Give the data again in full, with every character unchanged.

####

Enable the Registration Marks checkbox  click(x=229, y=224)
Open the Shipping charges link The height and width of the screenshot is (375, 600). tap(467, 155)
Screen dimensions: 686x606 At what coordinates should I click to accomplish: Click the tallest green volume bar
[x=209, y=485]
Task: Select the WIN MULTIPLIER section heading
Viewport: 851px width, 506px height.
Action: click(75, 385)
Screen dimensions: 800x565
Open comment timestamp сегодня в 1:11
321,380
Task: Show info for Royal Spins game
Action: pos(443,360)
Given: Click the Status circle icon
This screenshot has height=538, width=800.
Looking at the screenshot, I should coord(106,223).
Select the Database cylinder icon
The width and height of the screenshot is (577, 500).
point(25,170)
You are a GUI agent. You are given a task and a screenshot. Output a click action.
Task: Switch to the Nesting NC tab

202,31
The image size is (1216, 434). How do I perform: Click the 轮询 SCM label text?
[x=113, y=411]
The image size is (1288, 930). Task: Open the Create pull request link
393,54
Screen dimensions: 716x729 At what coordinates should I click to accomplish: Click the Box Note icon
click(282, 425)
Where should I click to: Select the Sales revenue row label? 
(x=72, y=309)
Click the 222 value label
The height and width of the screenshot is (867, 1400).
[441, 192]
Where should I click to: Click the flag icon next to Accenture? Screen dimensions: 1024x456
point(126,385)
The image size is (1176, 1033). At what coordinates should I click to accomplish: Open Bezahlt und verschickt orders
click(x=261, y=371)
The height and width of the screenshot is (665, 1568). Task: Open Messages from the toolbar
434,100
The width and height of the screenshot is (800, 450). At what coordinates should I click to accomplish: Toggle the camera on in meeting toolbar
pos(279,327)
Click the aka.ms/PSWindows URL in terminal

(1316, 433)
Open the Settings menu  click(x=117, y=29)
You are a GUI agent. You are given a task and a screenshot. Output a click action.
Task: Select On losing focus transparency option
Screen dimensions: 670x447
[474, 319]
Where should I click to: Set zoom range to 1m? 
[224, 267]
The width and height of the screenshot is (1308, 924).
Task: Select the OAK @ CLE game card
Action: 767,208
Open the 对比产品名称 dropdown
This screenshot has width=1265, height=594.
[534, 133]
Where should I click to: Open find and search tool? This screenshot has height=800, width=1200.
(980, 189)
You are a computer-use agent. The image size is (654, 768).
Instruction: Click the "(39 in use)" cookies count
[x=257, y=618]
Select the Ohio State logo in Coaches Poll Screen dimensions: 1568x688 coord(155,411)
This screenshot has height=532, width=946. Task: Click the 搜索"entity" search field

####

■ WRITTEN RESPONSE
Enable the Registration Marks checkbox  click(x=229, y=224)
Open the Shipping charges link The height and width of the screenshot is (375, 600). tap(467, 155)
Screen dimensions: 686x606 At what coordinates should I click to accomplish: Click the tallest green volume bar
[x=209, y=485]
Task: Select the WIN MULTIPLIER section heading
Viewport: 851px width, 506px height.
Action: click(75, 385)
Screen dimensions: 800x565
Open comment timestamp сегодня в 1:11
321,380
Task: Show info for Royal Spins game
Action: pos(443,360)
Given: Click the Status circle icon
This screenshot has height=538, width=800.
Looking at the screenshot, I should coord(106,223).
Select the Database cylinder icon
The width and height of the screenshot is (577, 500).
point(25,170)
You are a GUI agent. You are given a task and a screenshot. Output a click action.
Task: Switch to the Nesting NC tab

202,31
The image size is (1216, 434). How do I perform: Click the 轮询 SCM label text?
[x=113, y=411]
The image size is (1288, 930). Task: Open the Create pull request link
393,54
Screen dimensions: 716x729 At what coordinates should I click to accomplish: Click the Box Note icon
click(282, 425)
Where should I click to: Select the Sales revenue row label? 
(x=72, y=309)
Click the 222 value label
The height and width of the screenshot is (867, 1400).
[441, 192]
Where should I click to: Click the flag icon next to Accenture? Screen dimensions: 1024x456
point(126,385)
The image size is (1176, 1033). At what coordinates should I click to accomplish: Open Bezahlt und verschickt orders
click(x=261, y=371)
The height and width of the screenshot is (665, 1568). Task: Open Messages from the toolbar
434,100
The width and height of the screenshot is (800, 450). At what coordinates should I click to accomplish: Toggle the camera on in meeting toolbar
pos(279,327)
Click the aka.ms/PSWindows URL in terminal

(1316, 433)
Open the Settings menu  click(x=117, y=29)
You are a GUI agent. You are given a task and a screenshot. Output a click action.
Task: Select On losing focus transparency option
Screen dimensions: 670x447
[474, 319]
Where should I click to: Set zoom range to 1m? 
[224, 267]
The width and height of the screenshot is (1308, 924).
Task: Select the OAK @ CLE game card
Action: 767,208
Open the 对比产品名称 dropdown
This screenshot has width=1265, height=594.
[534, 133]
Where should I click to: Open find and search tool? This screenshot has height=800, width=1200.
(980, 189)
You are a computer-use agent. The image size is (654, 768).
Instruction: Click the "(39 in use)" cookies count
[x=257, y=618]
Select the Ohio State logo in Coaches Poll Screen dimensions: 1568x688 coord(155,411)
This screenshot has height=532, width=946. Task: Click the 搜索"entity" search field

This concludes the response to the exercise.